Copy out every line of the listing below word for word, leaving out the pictures.

§ **Data shown**

>>>>>

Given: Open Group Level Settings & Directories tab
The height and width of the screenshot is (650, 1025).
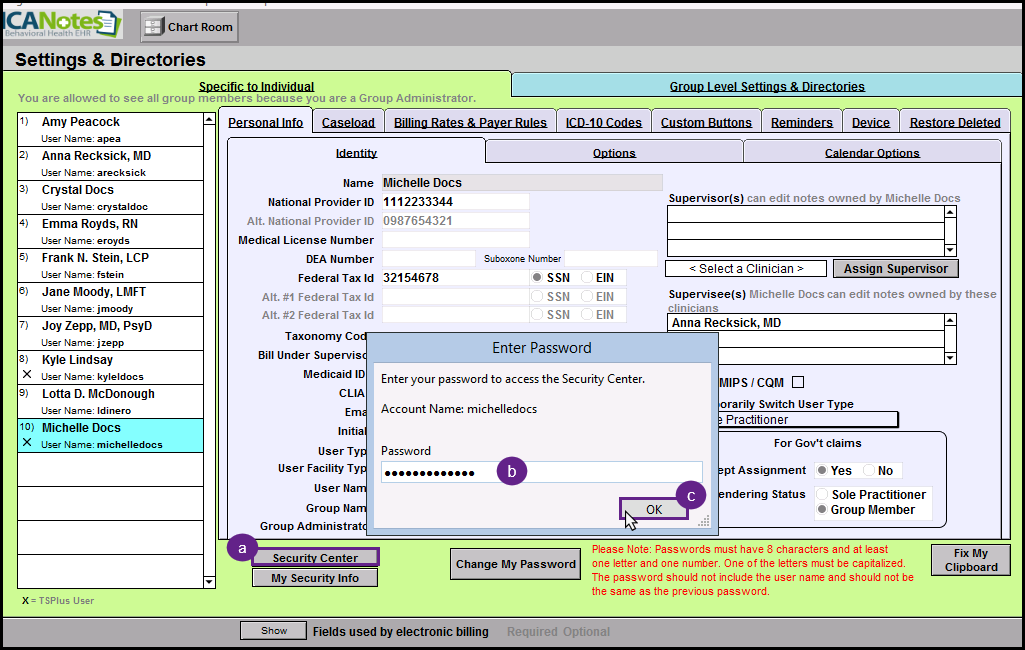Looking at the screenshot, I should click(767, 86).
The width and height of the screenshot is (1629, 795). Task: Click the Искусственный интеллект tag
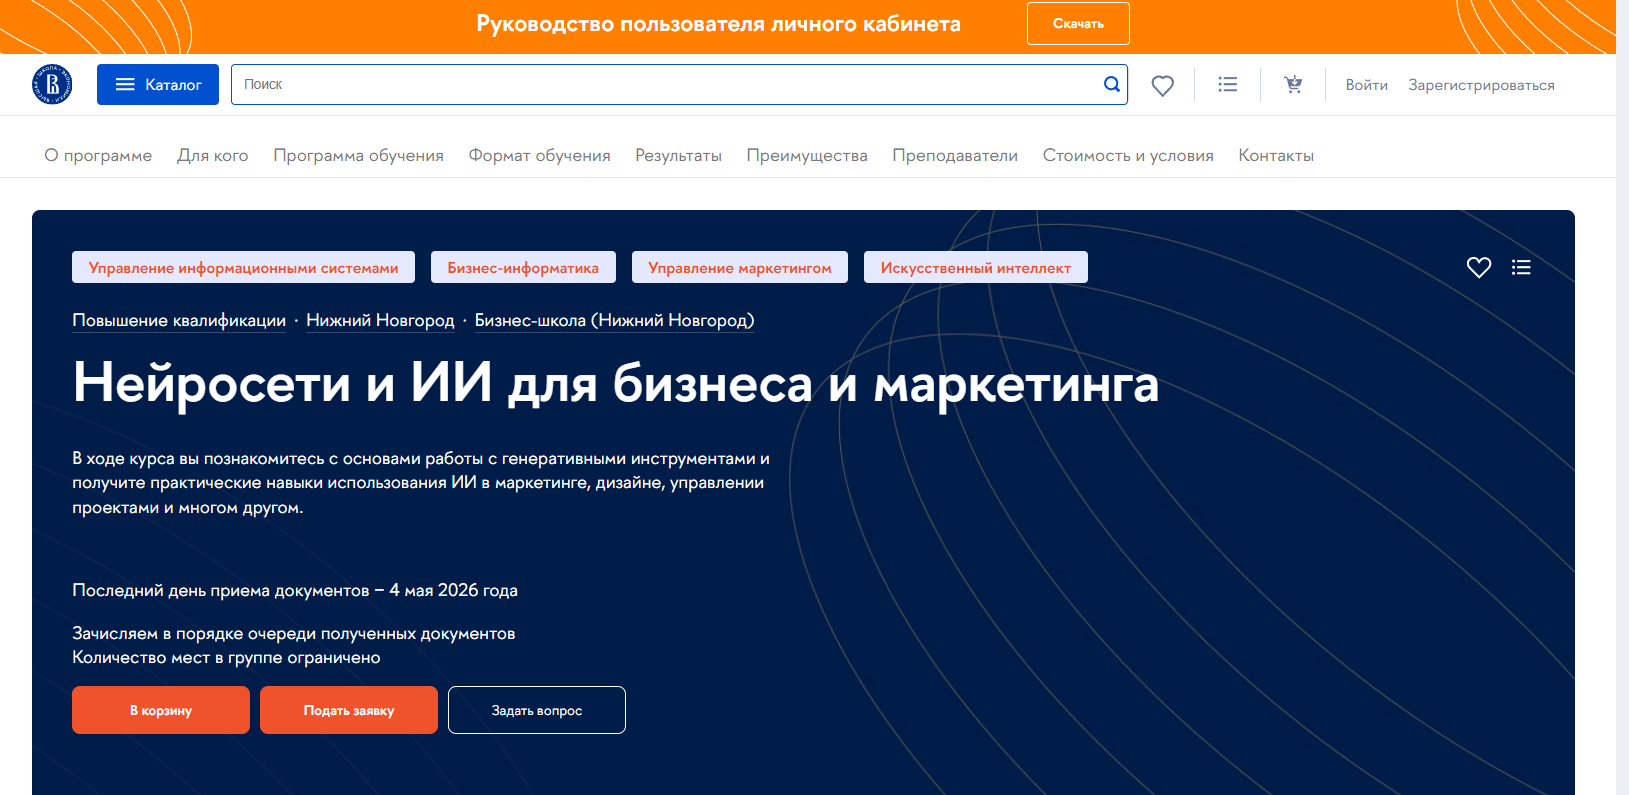pyautogui.click(x=975, y=268)
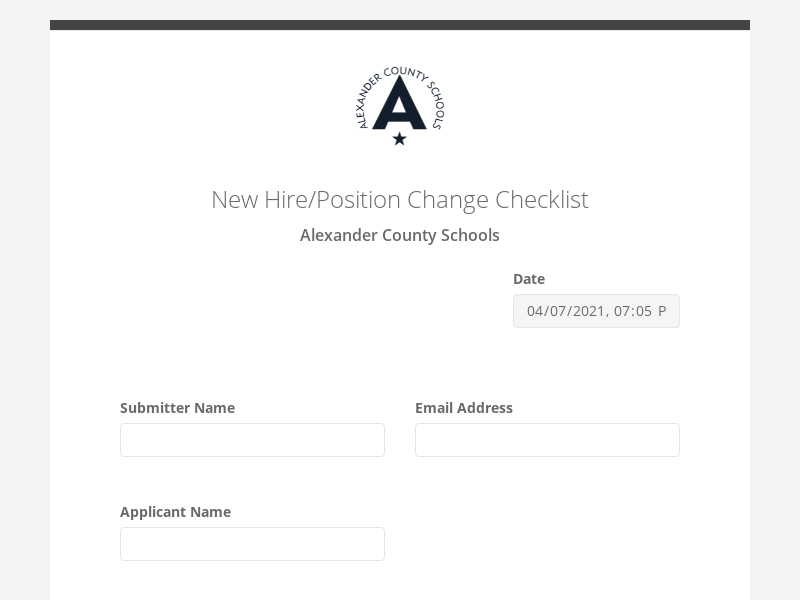
Task: Select the Applicant Name input box
Action: tap(252, 544)
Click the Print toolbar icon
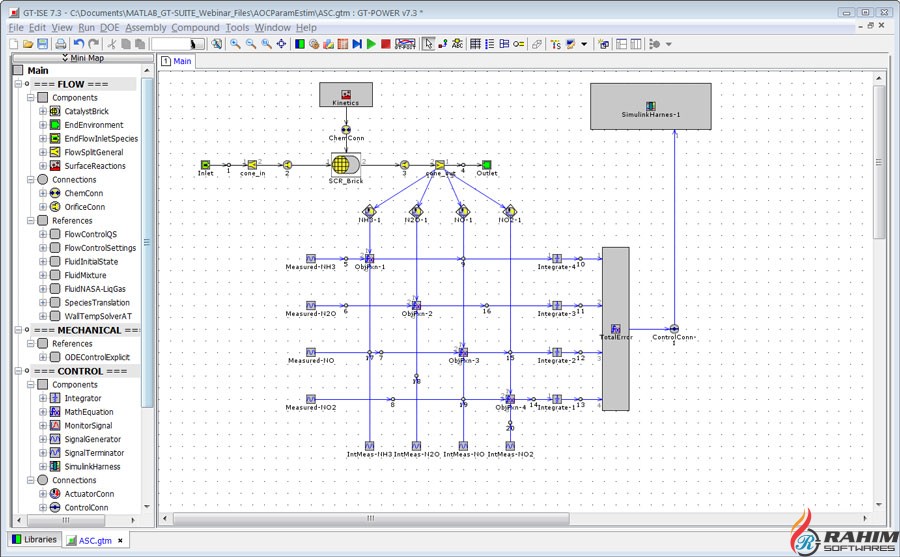 click(60, 44)
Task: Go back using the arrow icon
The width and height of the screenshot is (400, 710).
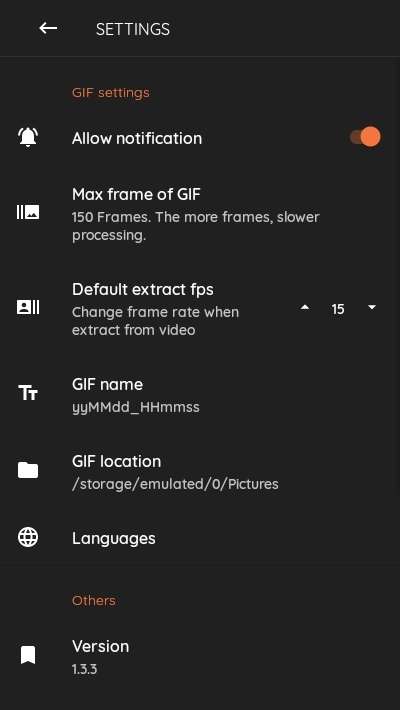Action: [x=48, y=28]
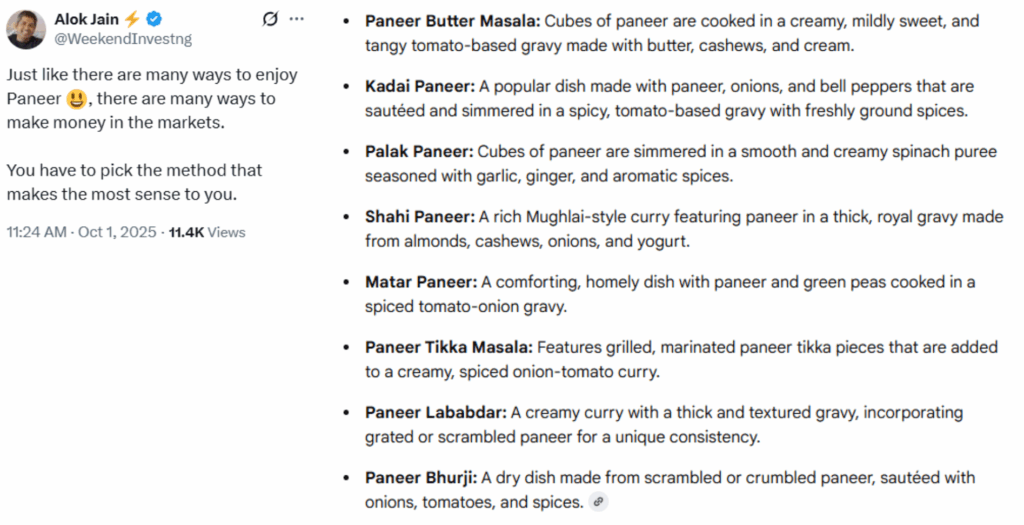Click the Alok Jain display name
Image resolution: width=1024 pixels, height=525 pixels.
(x=87, y=19)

<<<<<

§ **Exercise result**
Given: Open Group Level Settings & Directories tab
The height and width of the screenshot is (650, 1025).
Looking at the screenshot, I should click(767, 86).
The width and height of the screenshot is (1629, 795). Task: Click the Искусственный интеллект tag
pyautogui.click(x=975, y=268)
Task: Select the Applicant Name input box
Action: tap(252, 544)
Click the Print toolbar icon
 click(60, 44)
Task: Go back using the arrow icon
The width and height of the screenshot is (400, 710).
Action: [x=48, y=28]
Click the Alok Jain display name
Image resolution: width=1024 pixels, height=525 pixels.
(x=87, y=19)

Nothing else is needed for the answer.